Hoje, ao olhar para a janela, desejei que entrasses com toda a força dentro do meu mundo. Senti a falta da tua voz, como um pedaço de lembrança que se soltou do interior do meu ser. Conseguia escutar o som dos teus passos. Olhei para tudo o que estava ao meu redor como se fosse a última vez que visse as mesmas coisas, as mesmas cores; sentisse os mesmos cheiros, os mesmos odores do quotidiano. Pensei que vinhas libertar-me do meu mundo cristalino, mas, por vezes, sufocante. O dia ainda não tinha acabado. Havia tanto para viver e tantos raios de sol quente para desfrutarmos em cada centímetro da nossa pele... Chegarás amanhã?

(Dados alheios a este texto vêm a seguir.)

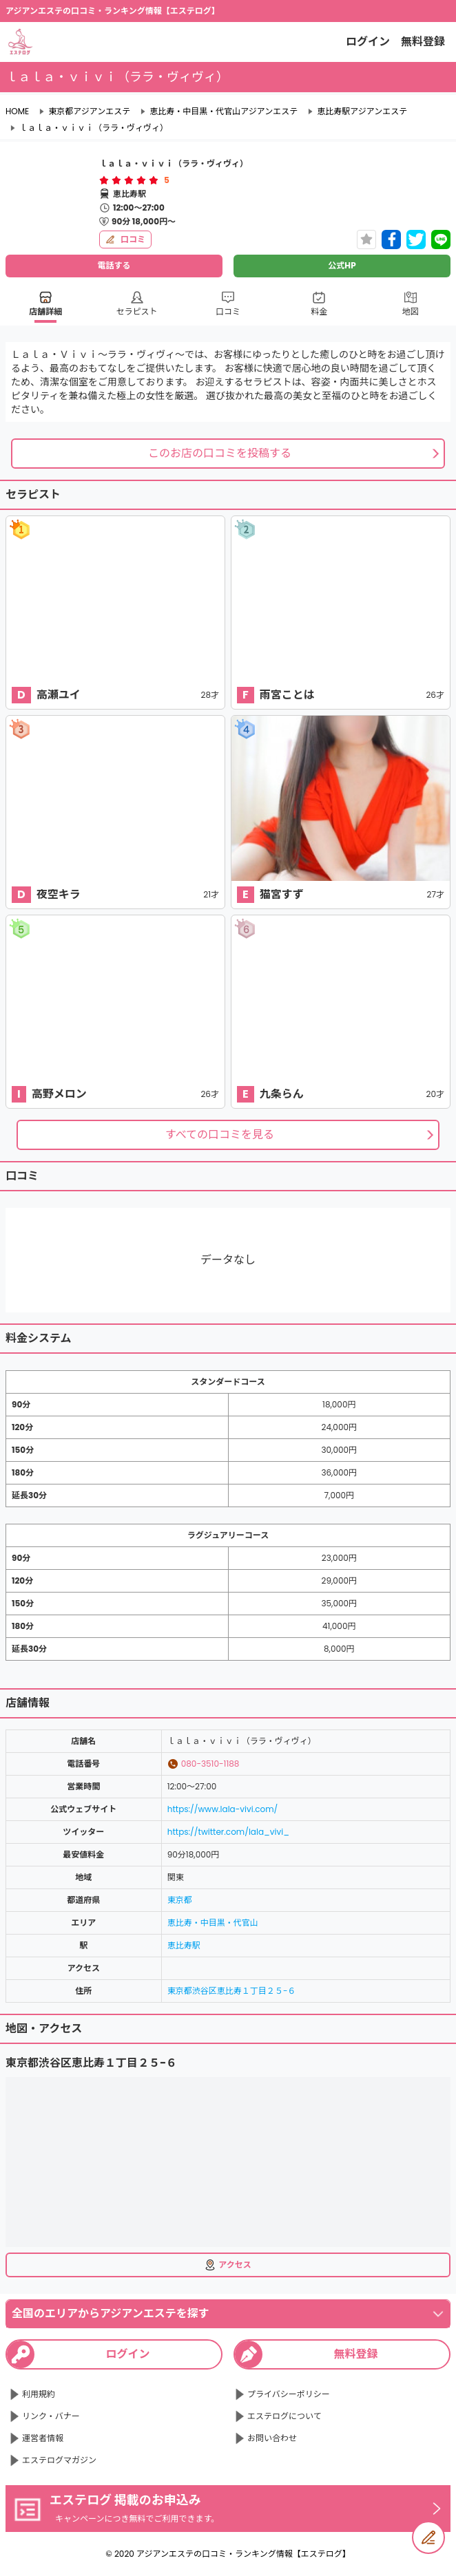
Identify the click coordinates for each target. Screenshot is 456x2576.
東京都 (179, 1900)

Afinal, tudo não passou de uma doce ilusão. Estava no meu quarto. A meu lado, o mesmo caderno de apontamentos diversos, a mesma caneta de pompom vermelho e suave. Do outro lado da cama, as mesmas almofadas coloridas. O Simba fitava-me com o seu olhar de desilusão. O dono estava ali, despido dos seus sonhos e das suas vontades. Ah, como era bom se o pudesse personificar, dando-lhe um folêgo humano, tornando-o no meu melhor e mais fiel amigo. Sempre o tive sob uma visão antropomórfica. Porém, não passa de um leão fofo de pelúcia.
Adormeci de tarde. Adormeci demais. Perdi-me mais um pouco. Recuperei, despertei e vivi, para voltar a me perder novamente.